Anne alcanzó a ver el asentimiento admirado que le había dirigido Mary. Aún no estaba segura si era siquiera de fiar, aunque en el fondo sabía que si desembarcaba en Tortuga lo iba a lamentar. Aprovechó el tiempo que les quedaba juntas para volver a interesarse por su vida y, por primera vez, Mary no puso reparos al hablar. Descubrió mucho sobre ella en esos días, sobre todo porque, tal y como ella misma había afirmado, era una persona transparente que huía de la mentira en la medida de lo posible. Tenía una calma y una paciencia aparentemente infinitas que hacían que rara vez perdiera el control, cualidades que le habían salvado el pellejo más de una vez. En general ignoraba al resto de la tripulación, y los marineros, por su parte, le devolvían la indiferencia. Sin embargo, había uno con el que tenía problemas.

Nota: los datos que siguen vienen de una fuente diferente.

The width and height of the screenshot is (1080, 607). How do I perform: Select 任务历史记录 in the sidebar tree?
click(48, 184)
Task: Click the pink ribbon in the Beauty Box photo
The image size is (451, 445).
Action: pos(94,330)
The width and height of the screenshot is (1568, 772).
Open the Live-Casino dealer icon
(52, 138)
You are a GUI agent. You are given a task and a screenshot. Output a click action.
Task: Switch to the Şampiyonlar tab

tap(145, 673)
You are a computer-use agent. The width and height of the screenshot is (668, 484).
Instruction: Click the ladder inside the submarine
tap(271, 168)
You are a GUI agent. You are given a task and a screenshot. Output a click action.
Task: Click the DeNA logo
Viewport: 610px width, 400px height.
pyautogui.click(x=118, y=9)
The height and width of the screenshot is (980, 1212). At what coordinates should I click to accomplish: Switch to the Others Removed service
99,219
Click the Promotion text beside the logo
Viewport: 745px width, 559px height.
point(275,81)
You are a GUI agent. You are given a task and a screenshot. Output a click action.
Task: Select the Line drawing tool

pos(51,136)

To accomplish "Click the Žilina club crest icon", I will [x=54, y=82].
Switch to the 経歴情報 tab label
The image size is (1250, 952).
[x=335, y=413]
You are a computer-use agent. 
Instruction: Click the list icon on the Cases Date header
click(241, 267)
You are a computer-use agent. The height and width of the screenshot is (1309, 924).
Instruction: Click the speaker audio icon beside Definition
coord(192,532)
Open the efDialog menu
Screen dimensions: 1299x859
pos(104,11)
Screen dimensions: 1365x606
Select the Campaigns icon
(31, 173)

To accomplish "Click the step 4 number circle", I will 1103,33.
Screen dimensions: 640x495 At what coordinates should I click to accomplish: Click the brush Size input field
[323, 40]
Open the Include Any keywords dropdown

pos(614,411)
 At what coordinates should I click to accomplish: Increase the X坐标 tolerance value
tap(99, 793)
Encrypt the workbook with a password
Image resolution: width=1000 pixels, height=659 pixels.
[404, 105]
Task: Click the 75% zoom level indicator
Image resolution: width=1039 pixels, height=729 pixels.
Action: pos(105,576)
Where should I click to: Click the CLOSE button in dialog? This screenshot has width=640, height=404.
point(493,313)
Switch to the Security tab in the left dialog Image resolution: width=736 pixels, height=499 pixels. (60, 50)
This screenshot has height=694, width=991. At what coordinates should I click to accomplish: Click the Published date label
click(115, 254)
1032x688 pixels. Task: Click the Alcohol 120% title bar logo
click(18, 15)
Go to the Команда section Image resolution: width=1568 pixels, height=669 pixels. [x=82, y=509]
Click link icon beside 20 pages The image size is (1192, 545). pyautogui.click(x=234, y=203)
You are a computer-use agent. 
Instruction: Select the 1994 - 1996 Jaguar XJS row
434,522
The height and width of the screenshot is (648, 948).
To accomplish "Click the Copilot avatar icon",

—Le detesto —dijo Mary señalando a Evan con la cabeza una mañana.
Anne estaba sentada con ella en las escaleras del castillo de popa. Se dedicaban nada más que a disfrutar del día, pues el viento no los impulsaba.
—¿Por qué?
—Me odia, lo sé. Me juzga cada vez que me mira, y ni te imaginas cuánto disfrutó humillándome.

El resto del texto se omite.